*HOW TO COMPLETE THIS TASK*: Duplicate the part of the Easter eggs text from "We know, for" up to and including "for Easter gifts.".

*EXTRACT*:
-=-=-

We know, for example, that decorating and coloring eggs for Easter was the custom in England during the Middle Ages. There is an historical document from the household accounts of Edward I, for the year 1290 which recorded an expenditure of eighteen pence for four hundred and fifty eggs to be gold-leafed and colored for Easter gifts.
Further, in the Russian Orthodox tradition we have those most famous of Easter Eggs made by the well-known goldsmith, Peter Carl Fabergé. In 1883 the Russian Czar, Alexander, commissioned Fabergé to make a special Easter gift for his wife, the Empress Marie. The first Fabergé egg was an egg within an egg. It had an outside shell of platinum and enameled white which opened to reveal a smaller gold egg. The smaller egg, in turn, opened to display a golden chicken and a jeweled replica of the Imperial crown. The Czar ordered the Faberge firm to design many more eggs to be delivered every Easter. In later years Nicholas II, Alexander's son, continued the custom. Fifty-seven eggs were made in all. Fabergé's creations were ingenious, ranging from large clocks in ovoid shapes to elaborately decorated eggs embedded with jewels, displaying the wealth of the Russian Czars.

-=-=-

*PROVIDED DATA*:
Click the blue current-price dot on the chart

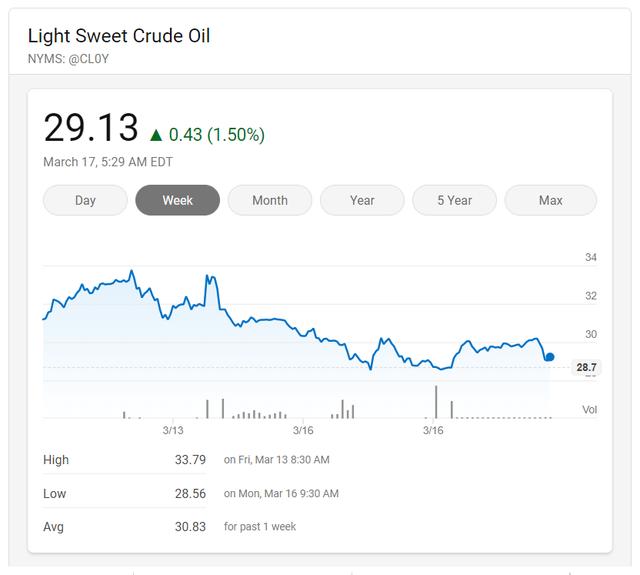(549, 357)
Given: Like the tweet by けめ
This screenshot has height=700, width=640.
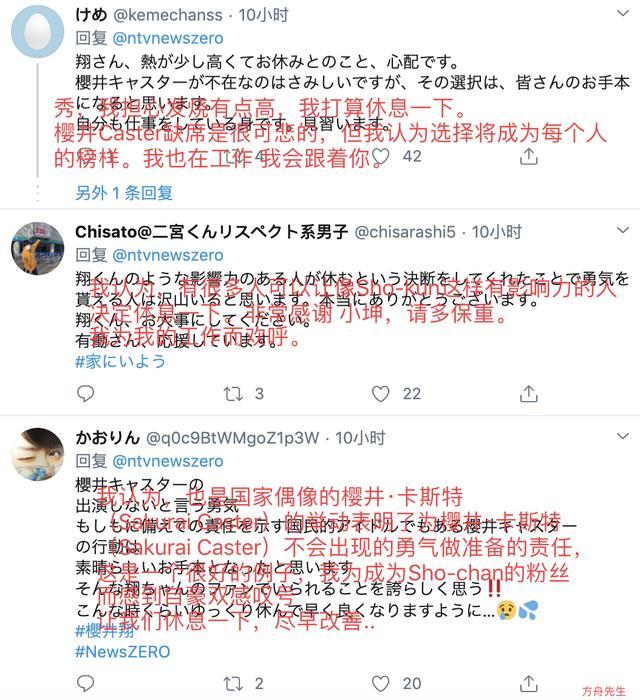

-=-=-

*ANSWER FOR THE TASK*:
We know, for example, that decorating and coloring eggs for Easter was the custom in England during the Middle Ages. There is an historical document from the household accounts of Edward I, for the year 1290 which recorded an expenditure of eighteen pence for four hundred and fifty eggs to be gold-leafed and colored for Easter gifts.